BRUSSELS (Reuters) - European Union countries are hunting for alternatives to an EU plan to use a carbon market reserve to help finance their exit from Russian gas, as some fear the proposal would undermine the bloc's main climate change policy.

As part of its aim to end Europe's reliance on Russian gas this decade, the European Commission has said countries could raise 20 billion euros for new energy investments by selling CO2 permits stored in the EU carbon market's "market stability reserve".

The proposal ran in to resistance from some countries who said opening up the reserve would undermine the EU's carbon market and depress the carbon price - making it cheaper for power plants and industries to pollute.

EU countries are negotiating the proposal, and plan to largely rewrite the EU's idea. A draft of their latest negotiations text, seen by Reuters, would use CO2 permits from the reserve to raise only 4 billion euros.

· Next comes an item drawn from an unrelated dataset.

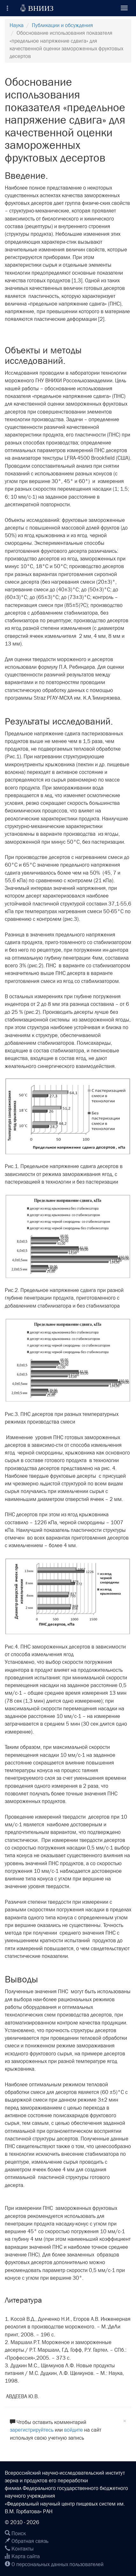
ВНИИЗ (37, 8)
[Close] (124, 2421)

Instead, the other 16 billion euros would come from an EU Innovation Fund - an existing pot of carbon market revenue that is currently spent on breakthrough green technologies.

Denmark had previously suggested using this fund to raise the cash, while the Netherlands proposed combining this fund with proceeds from CO2 permit sales held earlier than planned.

One EU country diplomat said there was consensus among countries to avoid using the ETS reserve "as a cash cow", but that an alternative deal had not yet been struck. Diplomats will discuss the latest proposal next week and are aiming for an early October deal.

France also weighed into the debate this week, with a paper that advocated pulling forward auctions of ETS permits to raise the cash.

Brussels' original proposal risked "eroding the ETS market’s integrity and credibility," said the French paper, seen by Reuters.

© Reuters. FILE PHOTO: European Union flags flutter outside the EU Commission headquarters in Brussels, Belgium, June 17, 2022. REUTERS/Yves Herman

The EU carbon market reserve launched in 2019 to tackle a problem of oversupply that had weighed on ETS prices for years. Since then, carbon permit prices have surged.

The Commission had said any surplus caused in the carbon market by its proposal would be re-absorbed by the reserve in future years.